But in the next five years, Kaivalya, the brainchild of Aditya Natraj, a former finance consultant for KPMG, wants to reach 10,000 schools serving approximately two million children. To do so, its fellowship program will have to get far bigger, while working with far fewer resources than many of its counterparts in the United States and Europe.
The good news is that Kaivalya’s track record, current practices, and approach to growth suggest that it is poised to succeed. What’s more, its experiences hold lessons for other nonprofits in India and beyond.
Over the past year, The Bridgespan Group has studied 20 Indian nonprofit organizations, including Kaivalya, that have deftly managed the tension between scale and scarcity and delivered their services to hundreds of thousands and even millions of people. (See “Twenty Nonprofits, Millions Served” on page 21 for more details on each organization.)
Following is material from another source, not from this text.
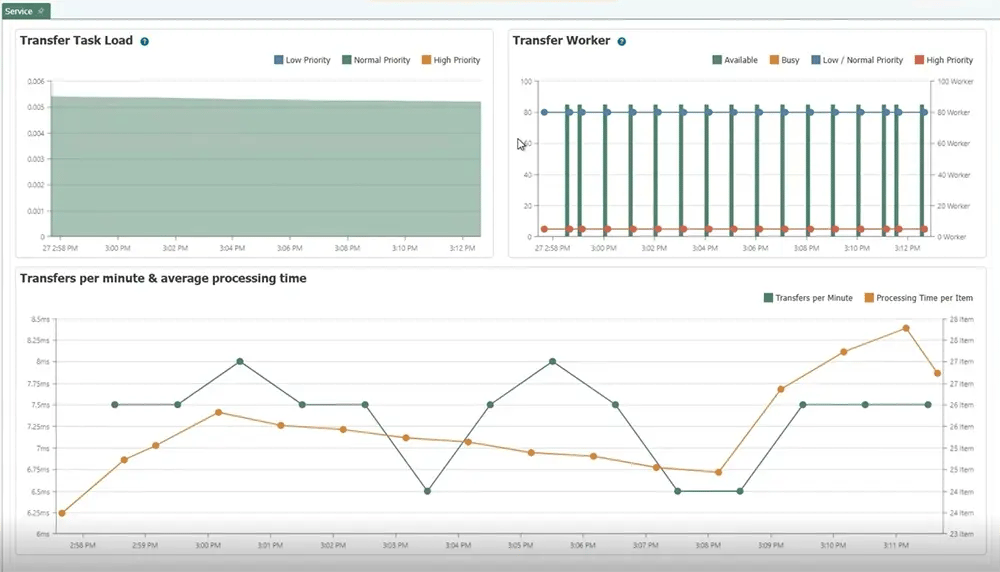This screenshot has width=1000, height=572.
Task: Select the Service tab
Action: coord(20,10)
Our research surfaced five recurring mind-sets for reaching many more people in need:
The Denominator Mind-Set. Stay focused on the size of the need, while remaining flexible in confronting it.
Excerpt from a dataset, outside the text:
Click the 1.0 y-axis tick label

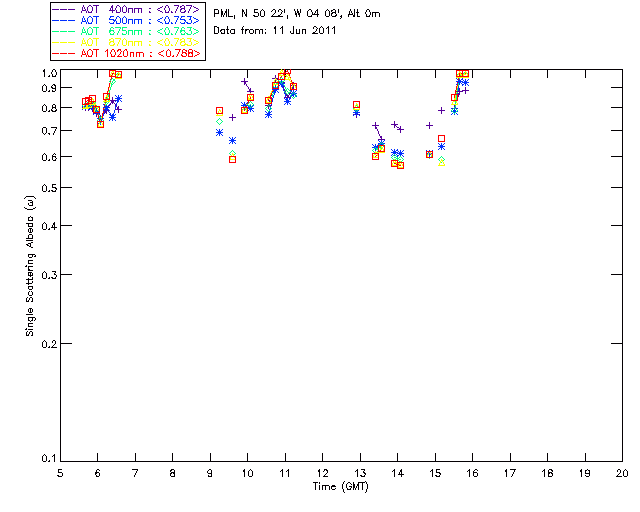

The Dignity Mind-Set. To serve many, elevate the humanity of each participant.
The Radical Frugality Mind-Set. When scarcity abounds, reduce costs while stretching impact.
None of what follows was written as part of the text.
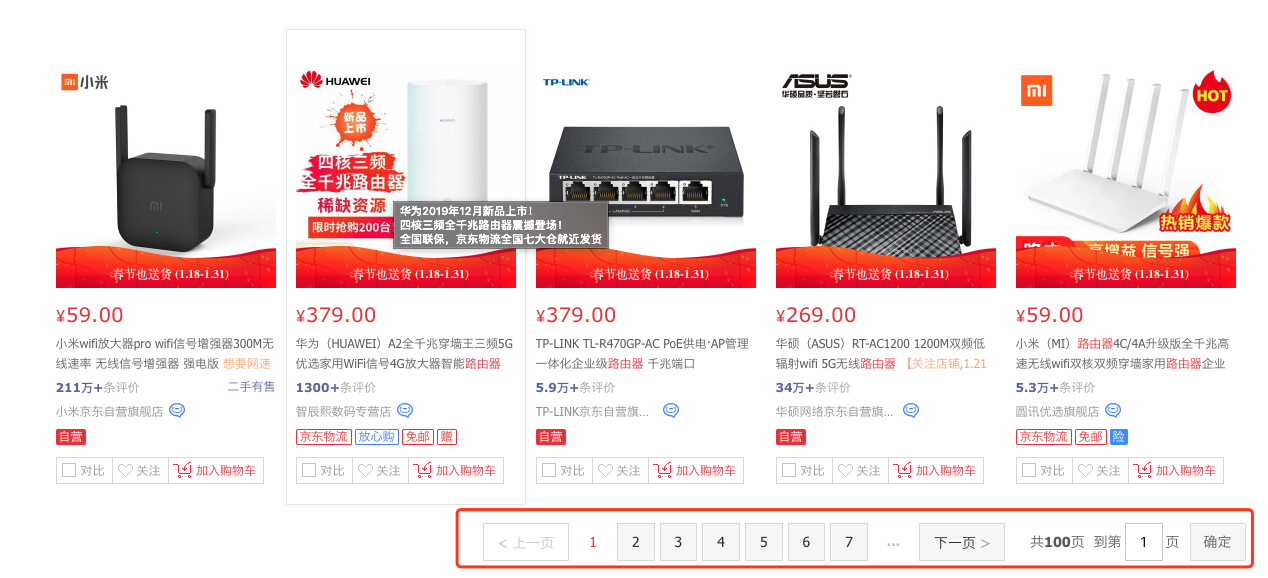Go to next page with 下一页 button
The image size is (1268, 578).
(x=962, y=542)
The Innovative Hiring Mind-Set. Tap hidden talent from unexpected sources.
The Collaborative Mind-Set. Make government a partner, not an adversary.
If the world can learn from how India’s nonprofits extend their reach to millions, Indian nonprofits can learn from other parts of the world how to better define what success looks like and measure whether it has been achieved. Although each of the nonprofit organizations in our study tracked the number of people it has served, we would all benefit if they could achieve a more robust measurement of their total impact. That said, the denominator thinkers’ ability to refresh and renew is inspiring, and their approach to growth is worth others’ consideration.
Which brings us back to the Kaivalya Education Foundation. Recall that over the past eight years, Kaivalya has reached some 1,000 schools. To reach 10 times that number over the next five years, Natraj is moving his lens up the org chart, from school principals to district administrators. His theory is that since efforts to bolster leadership skills at the school level have been well received, helping district administrators become more effective will help make a difference, on a larger scale.
As of this writing, the foundation is running pilot programs in three school districts to test this new model; it won’t have a good handle on the results for two or three more years.
When gravity pulls one high-flying growth model past its peak, they won’t hesitate to fire up a different rocket and aim for the stars once again.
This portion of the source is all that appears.